Ramos adds road conditions must also improve in Mexico where a system of toll-roads has been expanded in recent years but can still present poor conditions. She says the industry is increasingly relying on rail transport, though that network is very small in Mexico.
"We've found the rail to be much slower but, on the other hand, much safer."
In 2011, the industry's exports (96% of which go to the US) rose 8% to $4.2bn. Dometic sales were also robust, with sales (including both same and new stores) leaping 11.3% against 2012.
Soaring Chinese imports
Despite this, Cherem sounds the alarm against an uncontrolled flood of Chinese imports, which accounted for the bulk of this year's 20% import increase to $728m.

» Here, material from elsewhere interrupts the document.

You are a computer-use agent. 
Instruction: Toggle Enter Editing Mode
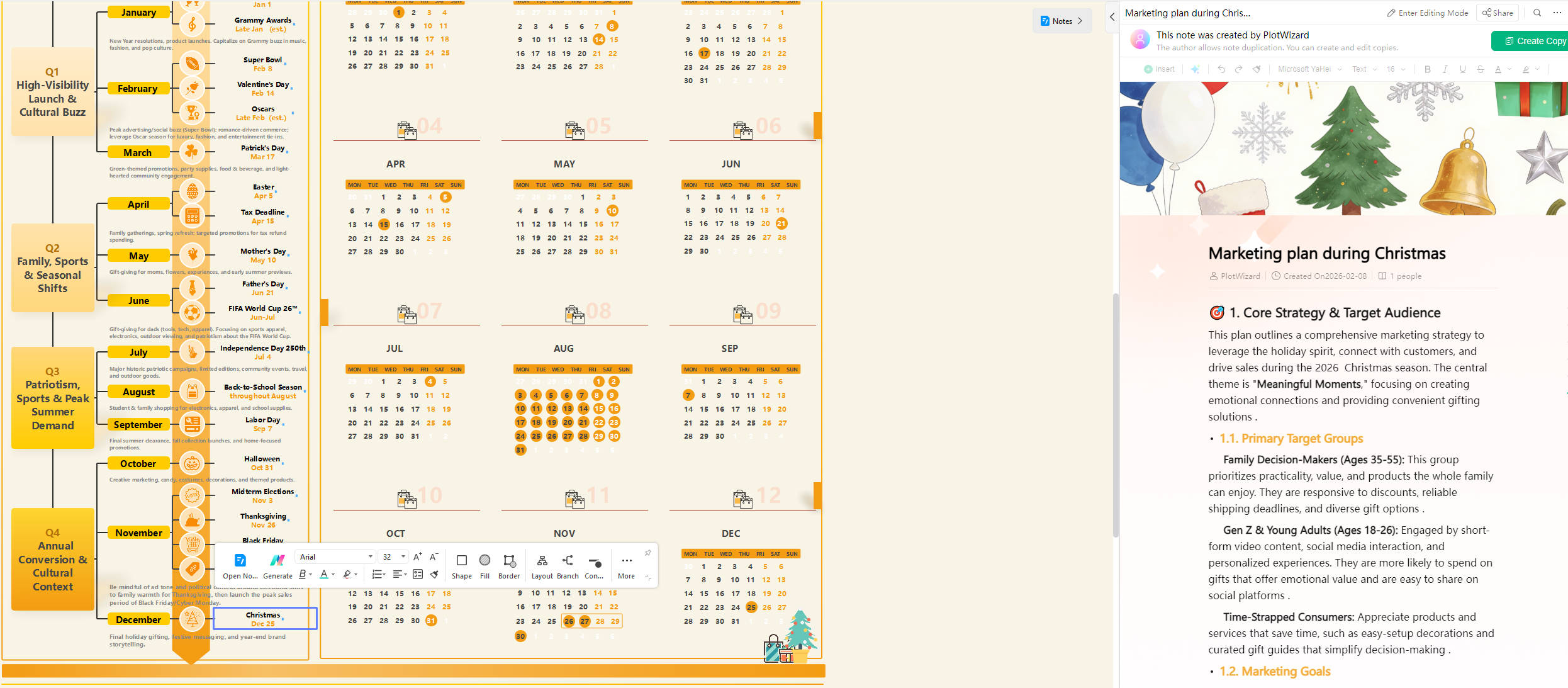click(1427, 13)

He says the sector has dropped efforts to get the government to help combat the Chinese trade, which is triggering big losses for domestic producers due to a rising tide of sub-valued and fake products. These account for some 60% of all apparel sold in Mexico, Canaive claims.
To combat the Chinese import trade, Canaive is working to strike cooperative deals with its counterparts in China.
Ramos says the sector hopes to sign wide-ranging anti-piracy agreements with five regional apparel associations early next year. The accords will also look to strengthen bilateral trade between the two countries and cooperation in apparel research and development (R&D).